Maria Neves, diretora de customer experience e atendimento do Grupo Esportes Gaming Brasil

Atender bem é mais do que responder rápido

Uma resposta rápida que não resolve a demanda apenas antecipa um novo contato

Autora: Maria Neves

Durante muito tempo, a qualidade do atendimento foi associada à velocidade. Quanto menor o tempo de espera e mais rápida a resposta, melhor seria a experiência. Esses indicadores continuam importantes, mas já não são suficientes para explicar o que significa atender bem.

O Dia do Cliente, celebrado em 15 de setembro, ajuda a ampliar essa reflexão. Uma boa experiência não é necessariamente aquela que termina mais rápido, mas aquela em que o cliente entende a orientação, consegue resolver sua demanda e segue sua jornada com segurança.

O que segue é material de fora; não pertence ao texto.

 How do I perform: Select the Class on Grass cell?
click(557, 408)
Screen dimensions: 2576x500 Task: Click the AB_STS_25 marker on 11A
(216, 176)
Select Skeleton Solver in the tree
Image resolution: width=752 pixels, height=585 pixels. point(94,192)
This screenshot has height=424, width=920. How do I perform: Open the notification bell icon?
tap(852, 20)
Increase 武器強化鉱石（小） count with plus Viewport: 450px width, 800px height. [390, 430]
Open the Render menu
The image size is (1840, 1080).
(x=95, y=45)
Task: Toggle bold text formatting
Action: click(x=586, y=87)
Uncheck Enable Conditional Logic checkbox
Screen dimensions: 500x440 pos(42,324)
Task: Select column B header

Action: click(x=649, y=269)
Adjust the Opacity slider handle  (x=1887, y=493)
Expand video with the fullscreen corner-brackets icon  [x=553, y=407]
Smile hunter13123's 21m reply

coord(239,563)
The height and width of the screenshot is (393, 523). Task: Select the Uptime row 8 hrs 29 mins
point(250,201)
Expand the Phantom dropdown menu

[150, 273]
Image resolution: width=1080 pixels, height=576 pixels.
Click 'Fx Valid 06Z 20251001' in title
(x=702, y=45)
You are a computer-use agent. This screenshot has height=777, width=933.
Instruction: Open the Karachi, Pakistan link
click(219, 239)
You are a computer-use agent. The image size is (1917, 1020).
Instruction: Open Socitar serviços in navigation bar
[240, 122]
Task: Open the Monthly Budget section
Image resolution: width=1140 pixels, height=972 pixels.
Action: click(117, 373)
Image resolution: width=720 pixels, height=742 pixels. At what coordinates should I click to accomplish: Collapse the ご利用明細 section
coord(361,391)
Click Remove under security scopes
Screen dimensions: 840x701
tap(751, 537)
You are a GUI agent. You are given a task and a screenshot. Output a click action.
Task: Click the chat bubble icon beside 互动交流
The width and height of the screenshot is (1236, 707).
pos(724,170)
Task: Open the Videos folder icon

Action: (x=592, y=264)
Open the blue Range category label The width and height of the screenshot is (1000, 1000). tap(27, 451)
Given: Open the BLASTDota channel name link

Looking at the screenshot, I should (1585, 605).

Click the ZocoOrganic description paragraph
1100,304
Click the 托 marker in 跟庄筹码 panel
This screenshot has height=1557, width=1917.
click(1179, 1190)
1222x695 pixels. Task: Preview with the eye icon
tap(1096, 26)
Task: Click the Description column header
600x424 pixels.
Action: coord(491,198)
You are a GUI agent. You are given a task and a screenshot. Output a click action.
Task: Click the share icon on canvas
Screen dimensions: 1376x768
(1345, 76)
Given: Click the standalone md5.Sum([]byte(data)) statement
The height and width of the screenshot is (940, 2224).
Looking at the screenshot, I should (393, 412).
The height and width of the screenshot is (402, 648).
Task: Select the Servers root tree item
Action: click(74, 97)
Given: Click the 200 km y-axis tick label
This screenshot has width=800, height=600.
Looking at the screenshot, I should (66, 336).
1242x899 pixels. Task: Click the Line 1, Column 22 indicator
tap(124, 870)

Essa diferença ganha ainda mais relevância em ambientes digitais e, sobretudo, em setores regulados. Uma interação aparentemente simples pode envolver verificação de identidade, proteção de dados, prevenção a fraudes, movimentações financeiras e regras que não fazem parte do repertório de todos os consumidores. Nesses casos, velocidade precisa caminhar ao lado de clareza e responsabilidade.

No mercado de apostas de quota fixa, isso é particularmente evidente. A jornada envolve cadastro, depósitos, saques, limites, canais oficiais e ferramentas de Jogo Responsável. Também exige que o cliente compreenda por que determinada informação é solicitada ou por que uma etapa adicional é necessária. Por isso, Customer Experience não pode ser tratada como uma camada acrescentada ao final da operação. A experiência começa na forma como o produto é desenhado e na maneira como as regras são apresentadas.

Muitos dos problemas que chegam ao atendimento, aliás, começam antes dele. Uma informação fragmentada, excessivamente técnica ou apresentada no momento errado pode gerar insegurança e novos contatos. Clareza, portanto, não é apenas uma questão de comunicação: é parte da proteção oferecida ao cliente. Explicar o que acontecerá, quais informações serão necessárias e quais etapas ainda precisam ser concluídas torna a jornada mais previsível e ajuda o consumidor a tomar decisões com mais segurança.

Isso exige integração dentro da própria empresa. Uma demanda pode começar no Atendimento e depender de Produto, Tecnologia, Segurança, Compliance ou Jogo Responsável. O cliente não precisa conhecer essa estrutura. Cabe à organização preservar o contexto, fazer as informações circularem e evitar que uma jornada integrada no desenho se torne fragmentada na prática.

O atendimento também é uma fonte importante de inteligência. Quando uma dúvida se repete, ela pode revelar uma falha de comunicação, uma etapa pouco intuitiva ou um processo que precisa ser revisto. Escutar o cliente, portanto, não significa apenas medir satisfação. Significa transformar as interações em aprendizado e fazer com que esse aprendizado produza mudanças.

Tecnologia pode acelerar esse processo. Automação, análise de dados e inteligência artificial ajudam a organizar demandas, identificar padrões e direcionar casos. Mas a eficiência tecnológica não elimina a necessidade de julgamento humano. Situações relacionadas à segurança da conta, dificuldades financeiras, comportamento de risco ou vulnerabilidade exigem contexto, protocolos e profissionais preparados para reconhecer quando uma interação precisa de outro tipo de cuidado.

Essa visão também muda a forma de medir resultados. Tempo médio de atendimento e produtividade continuam relevantes, mas precisam conviver com resolução, reincidência, satisfação e qualidade. Uma resposta rápida que não resolve a demanda apenas antecipa um novo contato. Da mesma forma, encerrar uma solicitação sem entender sua causa significa perder a oportunidade de corrigir um problema que pode afetar muitos outros clientes.

Experiência do cliente, portanto, não é responsabilidade exclusiva do atendimento. Ela é resultado de escolhas feitas em toda a organização: de como um produto é desenhado a como uma regra é explicada; de como um risco é identificado a como uma demanda é encaminhada.

Em um mercado regulado, confiança não se constrói apenas quando tudo funciona sem atritos. Ela também se revela na capacidade de explicar, resolver, aprender com as interações e agir com responsabilidade quando uma situação exige cuidado.

Atender bem é, afinal, mais do que responder rápido. É ajudar o cliente a compreender sua jornada, exercer suas escolhas e seguir adiante com segurança. É nesse ponto que Customer Experience deixa de ser apenas uma medida de satisfação e passa a cumprir uma função mais ampla: a de construir confiança.

Maria Neves é diretora de customer experience e atendimento do Grupo Esportes Gaming Brasil.